Das ist im Grunde die Prämisse von Paul Lynchs Booker- preisgekrönten Roman „Das Lied des Propheten“. Und, ja, das geht uns alle an, und weil es so ungeheuer aktuell ist, rasten alle vor Begeisterung über dieses Werk aus. Zurecht? Ich bin mir nicht sicher, denn ein aktuelles Thema allein macht ja noch kein Meisterwerk.
Lynch erzählt in seinem Roman von Eilish aus Dublin, die als Wissenschaftlicherin arbeitet, vier Kinder hat, und mit Larry, einem Gewerkschaftler verheiratet ist. Neben den Kindern und ihrer Arbeit kümmert sie sich noch um ihren dementen Vater. Eines Tages verschwindet Larry im Labyrinth einer zunehmend tyrannischer werdenden Regierungsgewalt.
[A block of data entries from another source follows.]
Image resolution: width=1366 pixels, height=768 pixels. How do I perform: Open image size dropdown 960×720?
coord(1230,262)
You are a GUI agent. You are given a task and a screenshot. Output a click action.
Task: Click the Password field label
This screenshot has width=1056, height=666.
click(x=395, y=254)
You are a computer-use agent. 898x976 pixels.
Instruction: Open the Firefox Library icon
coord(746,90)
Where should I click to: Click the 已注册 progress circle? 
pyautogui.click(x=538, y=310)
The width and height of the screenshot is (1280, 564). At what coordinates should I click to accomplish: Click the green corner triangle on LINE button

Die Gesellschaft wird radikaler, alles läuft aus dem Ruder und schließlich ist Eilish gezwungen, sich zu entscheiden, um ihre Kinder, sich selbst und ihre Überzeugungen zu retten. 
Wahrscheinlich ist das Lynchs zentrales Thema: Wann reagieren wir, wenn die Dinge sich verschieben? Was sind wir bereit aufzugeben? Wann schauen wir der Realität ins Auge? So schnell, wie möglich, scheint er uns sagen zu wollen.
Lynch schreibt in einer atemlosen Prosa, ohne gekennzeichnete direkte Rede, mit teils allzu allegorischen, verschwurbelten Satzkonstruktionen. Der politische Alptraum, verpackt in kunstvolle Worte. Bei mir kam das leider nicht an, was eventuell auch an der teils antiquiert wirkenden Übersetzung lag ( Wer bitte sagt:“ Sag, Larry, wie kann das nichts weiter sein?“)?
Wenn Lynchs Roman es schafft, Bewusstsein zu generieren, für die bedrohlichen Umstände der Weltpolitik, dann allerdings hat er zu Recht den Booker Prize gewonnen!